Bitcoin Price Continues to Surprise
Despite the bear market that Bitcoin and other virtual currencies experienced in 2022, 2023 seems to have changed the way in which Bitcoin is behaving. Apparently, investors are looking at Bitcoin as a possible alternative investment to the banking industry, which, in the worst-case scenario, could create a similar crisis to what we have seen in 2008.
The question is now related to how far could Bitcoin move and whether investors are ready to support Bitcoin’s proposal as an alternative financial system. According to CoinGecko, Bitcoin surged above $26,100 and it reached a market capitalization of $508 billion. In the last 24 hours, the largest cryptocurrency in the market surged by 5.8%. The largest price increase among the top 10 digital assets after Dogecoin (DOGE), which registered a 6% price increase during the same period of time.
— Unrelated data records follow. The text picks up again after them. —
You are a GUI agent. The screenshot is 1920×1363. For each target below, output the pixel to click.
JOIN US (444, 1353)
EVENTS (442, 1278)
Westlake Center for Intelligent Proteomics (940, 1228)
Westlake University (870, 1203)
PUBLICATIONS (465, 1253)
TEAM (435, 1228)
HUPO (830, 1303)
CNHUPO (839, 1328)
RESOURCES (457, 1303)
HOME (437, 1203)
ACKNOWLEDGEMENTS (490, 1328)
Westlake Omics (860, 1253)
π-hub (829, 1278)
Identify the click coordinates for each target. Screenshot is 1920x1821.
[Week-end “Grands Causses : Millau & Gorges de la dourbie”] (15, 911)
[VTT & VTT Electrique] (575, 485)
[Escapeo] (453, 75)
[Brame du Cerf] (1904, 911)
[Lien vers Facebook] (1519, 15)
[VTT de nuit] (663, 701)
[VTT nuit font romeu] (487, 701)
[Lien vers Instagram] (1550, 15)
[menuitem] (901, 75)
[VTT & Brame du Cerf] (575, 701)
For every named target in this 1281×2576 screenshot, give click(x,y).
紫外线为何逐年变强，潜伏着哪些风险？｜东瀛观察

When we analyse the price performance of Bitcoin during the last 7 days, we see that BTC registered 30% gains. That’s one of the largest price increases for BTC in the last months, something that has allowed investors to pay close attention to BTC once again. Another thing to take into account is that, despite its market capitalization, Bitcoin’s led the market in terms of percentage gains. Altcoins performed well, but not as well as Bitcoin during the most recent bull market.
Bitcoin has also been marketed as one of the best tools to avoid inflation alongside gold. As we already know, Bitcoin has a market capitalization that is capped at 21 million. Every four years, the rate at which new Bitcoins are created gets reduced by 50%. Today, 900 BTC are created on a daily basis. Next year, Bitcoin is going to experience a new halving event, which would reduce the new issuance of Bitcoin from 6.25 BTC per block to 3.125 BTC per block.
This is in contrast to what has happened to fiat currencies in many countries around the world in recent years. The surprising thing is that even developed economies have experienced high inflation rates, showing that money printing creates inflationary pressure on the price of goods and services.